Showing posts with label Pasta Salads. Show all posts
Showing posts with label Pasta Salads. Show all posts

Thursday, June 4, 2015

Sweet Pea-Bowtie Pasta Salad

I love pasta salad, and this one's definitely a winner in our family.  This recipe also makes a lot, so it's great to serve at family functions, outings, picnics, etc...



Sweet Pea-Bowtie Pasta Salad

Salad:
2-1/2 lbs. uncooked bow tie pasta
8-oz.  shredded carrots (See *Note)
8-oz. frozen peas, thawed
1 celery rib, diced
4 teaspoons diced red onions

Dressing:
2 cups sweetened condensed milk
2-1/2 cups mayonnaise
1-1/4 cups sugar
1/3 cup cider vinegar
1/3 cup buttermilk
1 teaspoons salt
1/2 teaspoon pepper

1.)  Cook pasta according to package directions; drain.  (I add a bit of vegetable oil to the water before it comes to a boil, so the pasta doesn't stick together.)

2.)  Rinse pasta under cold water, and drain pasta well.

3.)  In a large bowl mix together, the sweetened condensed milk, mayonnaise, sugar, vinegar, buttermilk, salt and pepper.
 
4.)  Place in refrigerator until ready to mix salad ingredients together.
 
5.)  When ready to assemble salad together, in a medium sized bowl, add some of the pasta, some of the carrots, a teaspoon or so of the diced red onion, a third of the diced celery, and some of the dressing; mix together gently with a spatula.

========================================

Short task 1:
In the pasta salad recipe, how much cider vinegar goes into the dressing?
Short task 2:
Quote the pasta salad recipe word for word from "3.)  In a large" to "with a spatula.".

Dataset excerpt:

========================================

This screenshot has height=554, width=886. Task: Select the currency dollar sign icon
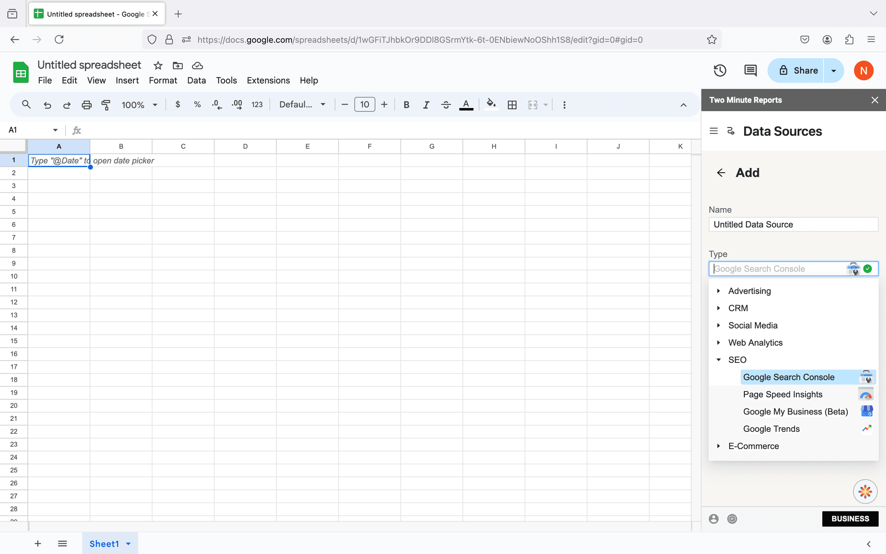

========================================

Complete answer 1:
1/3 cup

Complete answer 2:
3.)  In a large bowl mix together, the sweetened condensed milk, mayonnaise, sugar, vinegar, buttermilk, salt and pepper.
 
4.)  Place in refrigerator until ready to mix salad ingredients together.
 
5.)  When ready to assemble salad together, in a medium sized bowl, add some of the pasta, some of the carrots, a teaspoon or so of the diced red onion, a third of the diced celery, and some of the dressing; mix together gently with a spatula.